[Aavso-photometry] Landolt error bars
arne
arne at aavso.org
Mon Jul 21 10:01:03 EDT 2008
Ben Davies wrote:
> I want to get the U and B error numbers for some of Arlo Landolt's
> standard fields and am wondering if the color error magnitudes given in
> his paper
> <http://articles.adsabs.harvard.edu//full/1983AJ.....88..439L/0000444.000.html>
> are just quadrature sums of the individual UBV errors.
>
> If they are, and I want to back out the U and B errors, do I need to
> first convert them to flux-like values (ie not logarithmic), do the
> subtraction and then reconvert to magnitudes?
>
> Also, in the paper, I notice that in numerous instances the (for
> example) reported (B-V) errors are smaller than the V errors. How can
> that be?
>
> Can anyone get me pointed me in the right direction here?
>
Not quite sure what you mean, but I'll take a stab at it.
The normal method of all-sky data reduction is to use transformation
equations that give the V magnitude, plus a number of color indices.
These color indices are of course formed by taking two instrumental
magnitudes and subtracting them. The formal error for an individual
measurement set does depend on the Poisson error of each measure,
plus lots of other terms like how well extinction was determined on
a night, how well the transformation fits the standard stars observed
on that night, etc.
So the all-sky calibration is *not* done as U, B, V, R, I and then
forming (U-B), (B-V) for the tables. Instead, each color index has
its own equation and transformation coefficient. The error in the
tables represents the error in the color indices themselves. The
reported color indices are the means from several nights, and the
errors are the standard deviations from the mean across those nights.
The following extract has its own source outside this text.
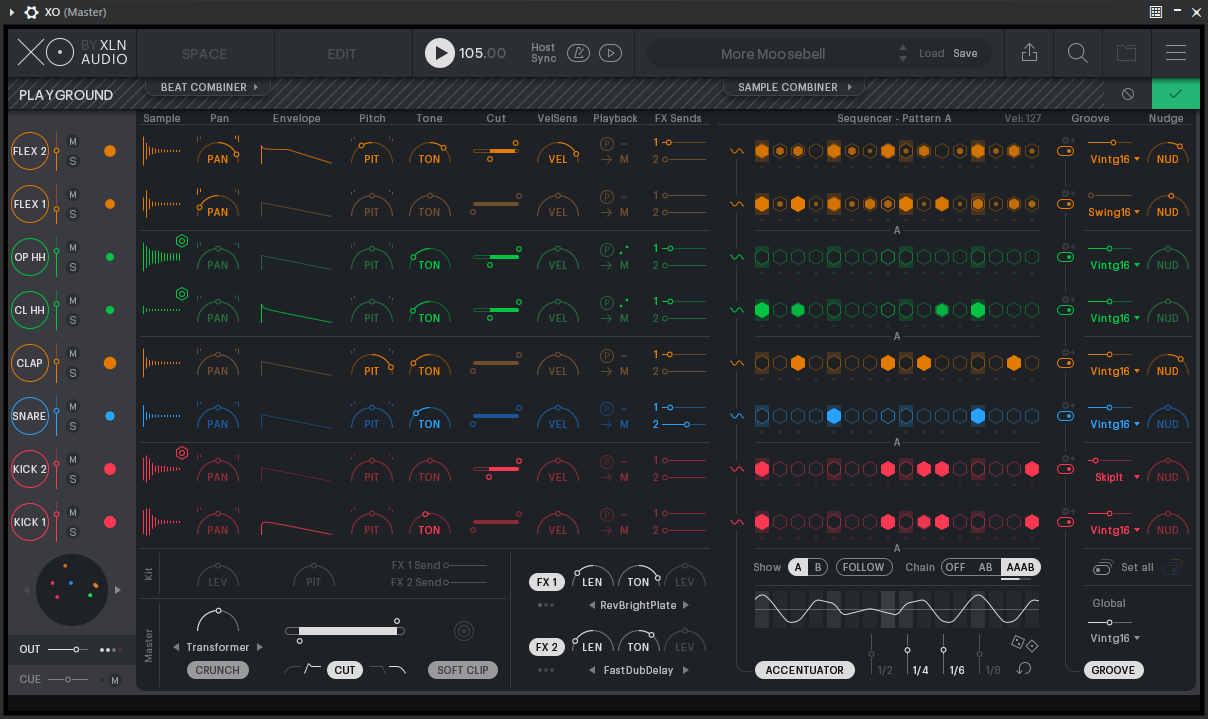Mute the FLEX 2 channel
The image size is (1208, 719).
73,141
Once you do this, the Poisson error, etc. of the individual measure
goes away since you are creating an empirical error across many
nights of individual measures.
You can have smaller error in a color index than in a magnitude
because, to first order, the extinction and any transparency
variations cancel out when you take the difference of two magnitudes,
much like differential photometry between two stars.